Treatment of metronidazole pharmaceutical wastewater using pulsed switching peroxi-coagulation combined with electro-Fenton process
Yongjun Liao,
Yongbei Ye,
Xindi Chen,
Haoran Xin,
Shuyue Ma,
Songwei Lin,
Haiping Luo
Affiliations
Yongjun Liao
Guangdong Provincial Key Laboratory of Environmental Pollution Control and Remediation Technology, School of Environmental Science and Engineering, Sun Yat-sen University, Guangzhou, 510006, China
Yongbei Ye
Guangdong Provincial Key Laboratory of Environmental Pollution Control and Remediation Technology, School of Environmental Science and Engineering, Sun Yat-sen University, Guangzhou, 510006, China
Xindi Chen
Guangdong Provincial Key Laboratory of Environmental Pollution Control and Remediation Technology, School of Environmental Science and Engineering, Sun Yat-sen University, Guangzhou, 510006, China
Haoran Xin
Guangdong Provincial Key Laboratory of Environmental Pollution Control and Remediation Technology, School of Environmental Science and Engineering, Sun Yat-sen University, Guangzhou, 510006, China
Shuyue Ma
Guangdong Provincial Key Laboratory of Environmental Pollution Control and Remediation Technology, School of Environmental Science and Engineering, Sun Yat-sen University, Guangzhou, 510006, China
Songwei Lin
Guangdong Provincial Key Laboratory of Environmental Pollution Control and Remediation Technology, School of Environmental Science and Engineering, Sun Yat-sen University, Guangzhou, 510006, China
Haiping Luo
Corresponding author.; Guangdong Provincial Key Laboratory of Environmental Pollution Control and Remediation Technology, School of Environmental Science and Engineering, Sun Yat-sen University, Guangzhou, 510006, China
The aim of this study was to investigate the metronidazole (MNZ) degradation and real MNZ pharmaceutical wastewater treatment in the pulsed switching peroxi-coagulation (PSPC) process. Different pulsed switching frequencies and running times of H2O2 and Fe2+ productions were tested in the PSPC process. Results demonstrated that MNZ removal of 96.9 ± 1.2 % was realized in the PSPC process with a 200 mg/L MNZ and 0.1 M Na2SO4 solution within 80 min under a pulsed switching frequency of 6s: 1s and a current density of 20 mA/cm2 (H2O2) and 20 mA/cm2 (Fe2+).

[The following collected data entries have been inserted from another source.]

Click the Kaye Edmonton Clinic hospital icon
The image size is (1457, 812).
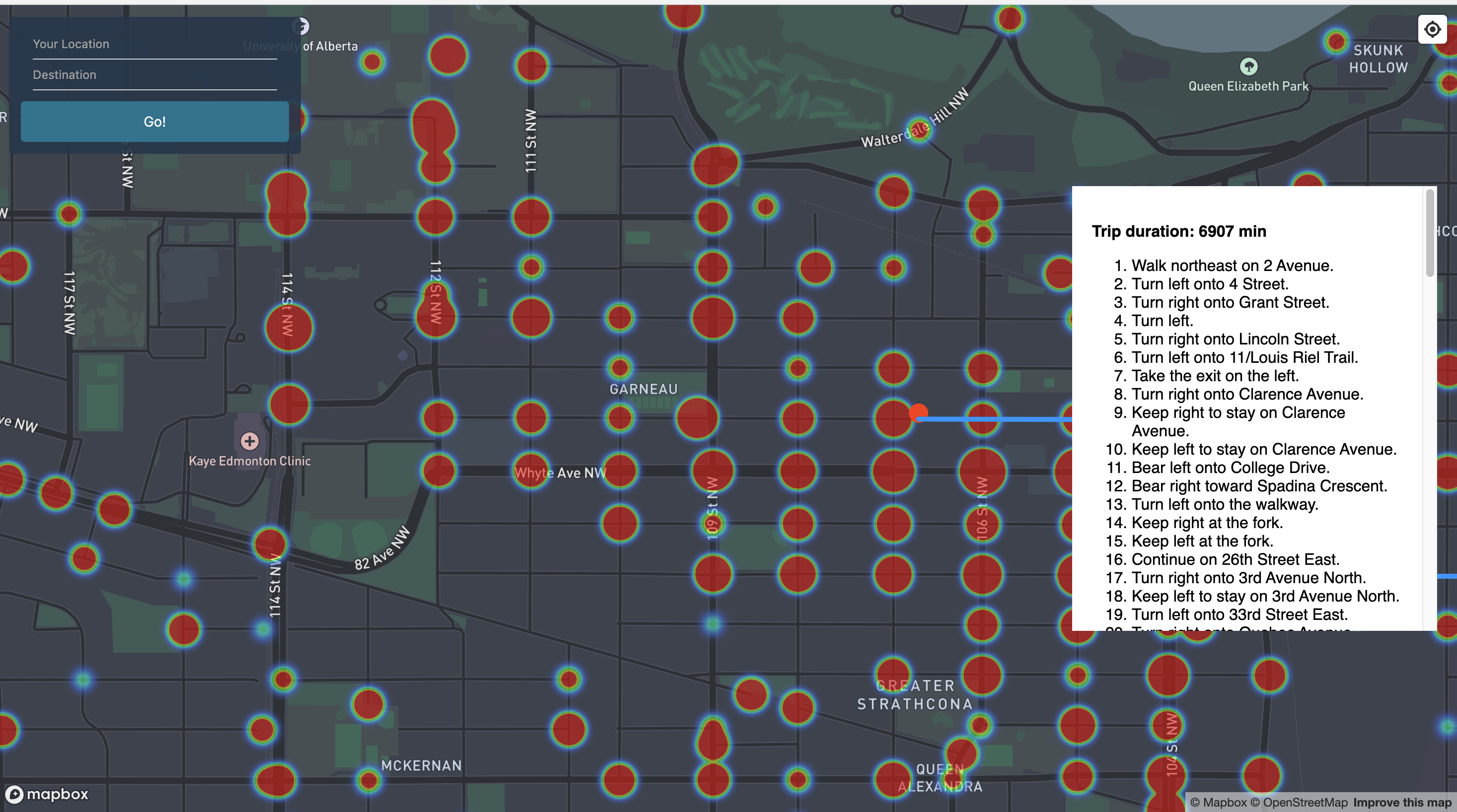pyautogui.click(x=249, y=440)
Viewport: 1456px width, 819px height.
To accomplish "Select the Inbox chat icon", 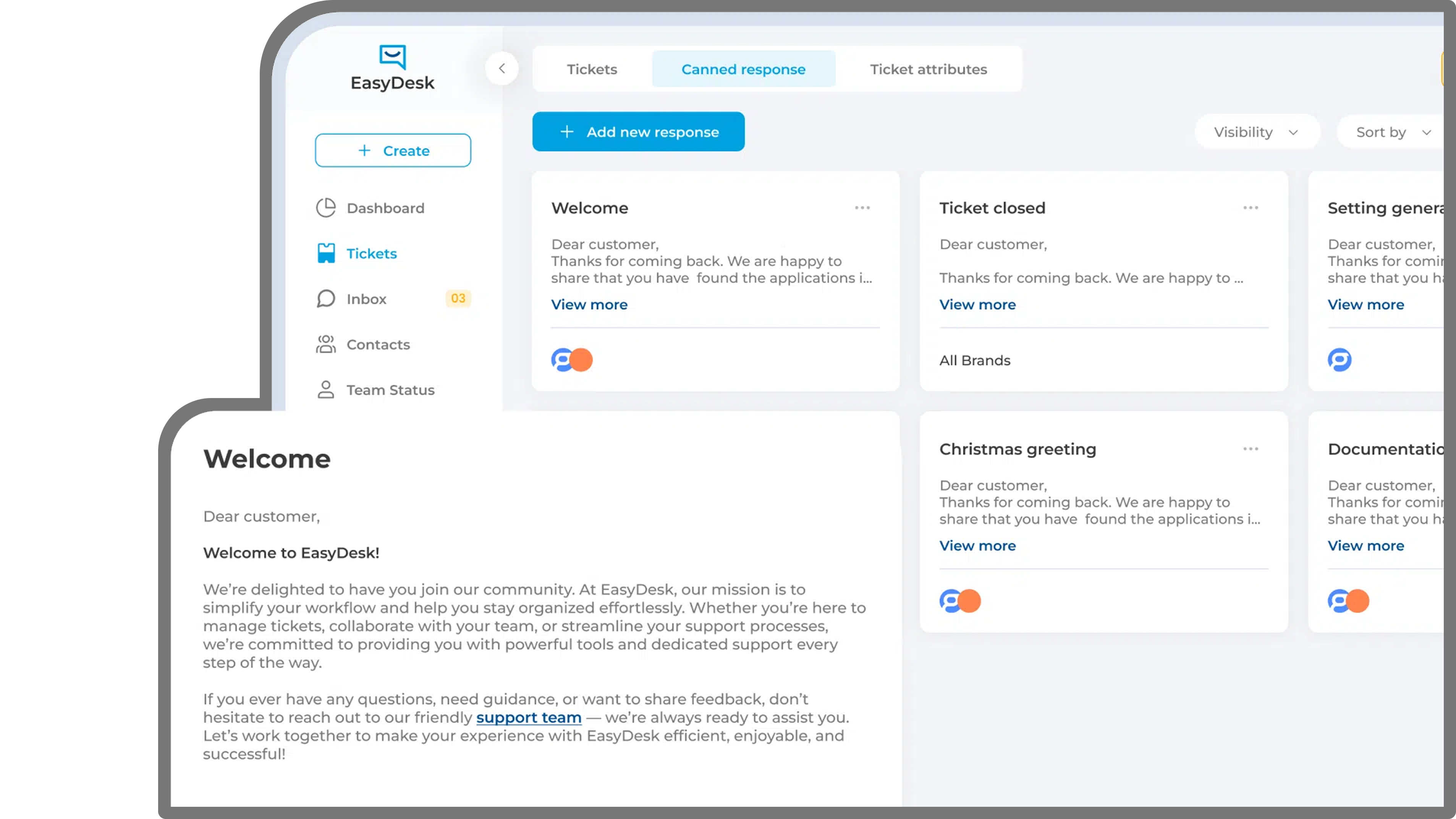I will [x=326, y=298].
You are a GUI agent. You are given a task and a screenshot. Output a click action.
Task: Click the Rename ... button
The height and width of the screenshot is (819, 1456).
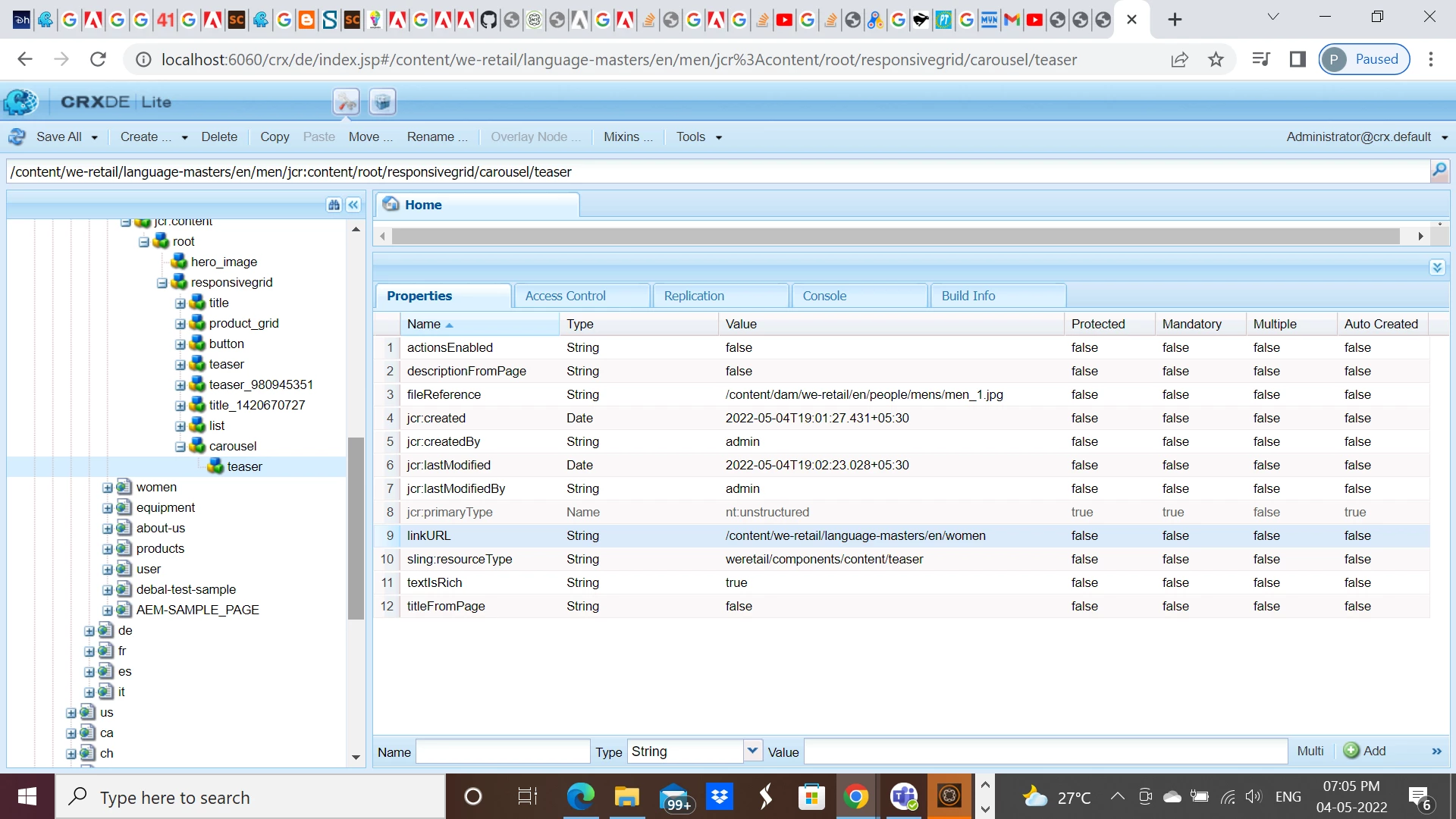tap(437, 137)
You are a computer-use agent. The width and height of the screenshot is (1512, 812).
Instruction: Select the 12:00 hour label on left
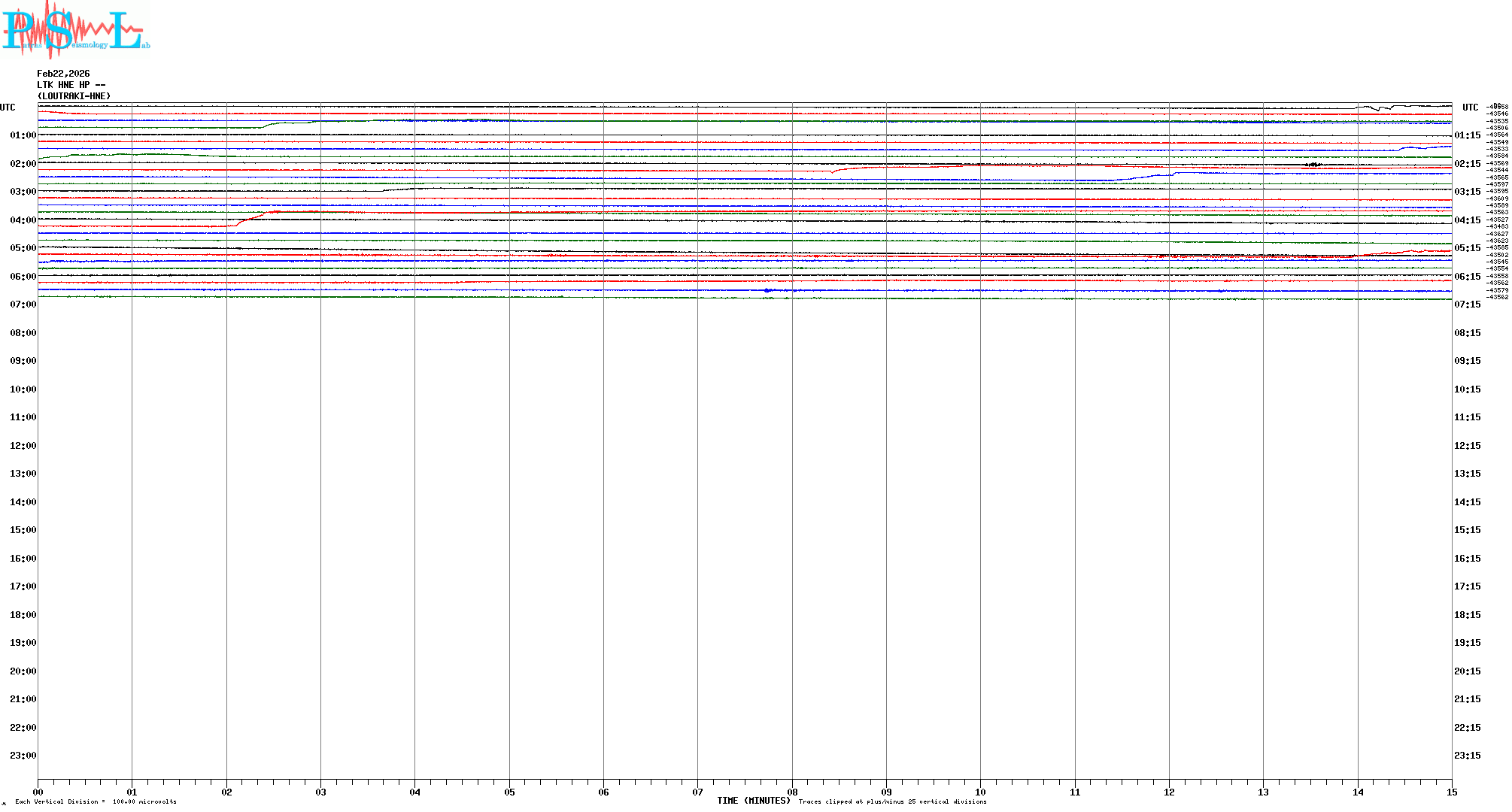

High MNZ removal could be attributed to efficient •OH production with the highest •OH concentration reached 321 ± 15 μM in the PSPC process. The hydroxyl and carboxyl groups of MNZ were sequentially oxidated by •OH and mineralized based on seven identified intermediates during the MNZ degradation. However, only 56.9 ± 6.7 % of COD was removed in the real MNZ wastewater treatment by the PSPC process within 90 min. A PSPC combined with electro-Fenton (EF) process was developed to enhance the COD removal in the MNZ wastewater. With MNZ wastewater as electrolytes, 3.3 ± 0.3 g/L of H2O2 was produced in a conventional EF reactor. The final COD removal reached 86–90 % using the mixture of effluent from the PSPC, the anode, and cathode chambers of the EF reactor, resulting in less than 80 mg/L COD in the effluent. Results from this study should provide a useful way to enhance real MNZ pharmaceutical wastewater treatment.